Outro caso curioso. Uma pessoa com quem tive a oportunidade de conversar pelos métodos antigos, ou seja, pessoalmente, por quem nutria até certa admiração, mantinha com ela um relacionamento social educado e respeitoso no meio virtual, nas minhas interações com ela me mantinha estritamente nos limites do assunto proposto, respondia no mesmo tom a eventuais comentários dela, tudo como mandam as regras da vida civilizada. Um dia, notei a prolongada ausência dela na minha TL, mais uma vez curioso, descobri, com grande surpresa, que eu fora alvo da mais pesada punição virtual: bloqueio. Esse caso é o mais emblemático porque até hoje não faço a mínima ideia de qual crime eu teria cometido. E, por óbvio, não vou atrás da pessoa para tirar satisfação.

Essa é a questão mais patética.
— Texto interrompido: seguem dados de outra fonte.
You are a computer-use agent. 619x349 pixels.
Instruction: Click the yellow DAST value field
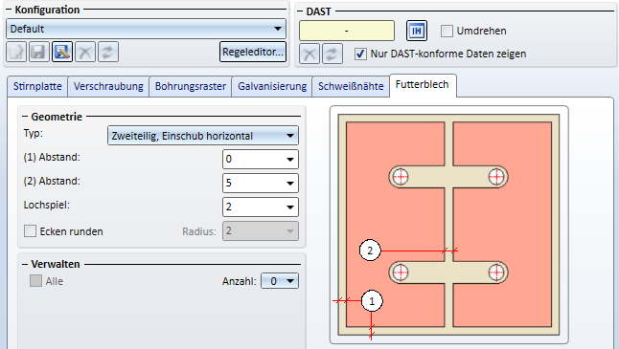[347, 31]
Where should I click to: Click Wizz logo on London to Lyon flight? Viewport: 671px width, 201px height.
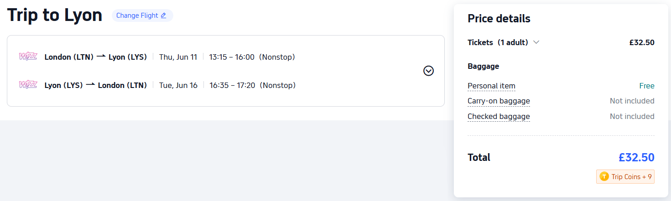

A cultura do cancelamento não desenvolveu a noção de contraditório, não há chance de ouvir a parte contrária. Cometeu um erro? Não importa que a falha tenha sido cometida por um simples equívoco. Achou o comentário da postagem agressivo? Desnecessário apurar um possível desencontro na interpretação. O que importa é que a pessoa não agiu como o outro esperava, ou melhor, a única maneira de agir que o outro admitia, porque a comunicação no meio virtual virou isso. Os tempos estão velozes e os internautas, furiosos, a gente está deixando de falar porque não sabe exatamente o que o outro aceita ouvir. Chega a dar saudade dos tempos de carta por correio. A gente não brigava tanto. É que as respostas demoravam mais tempo a chegar.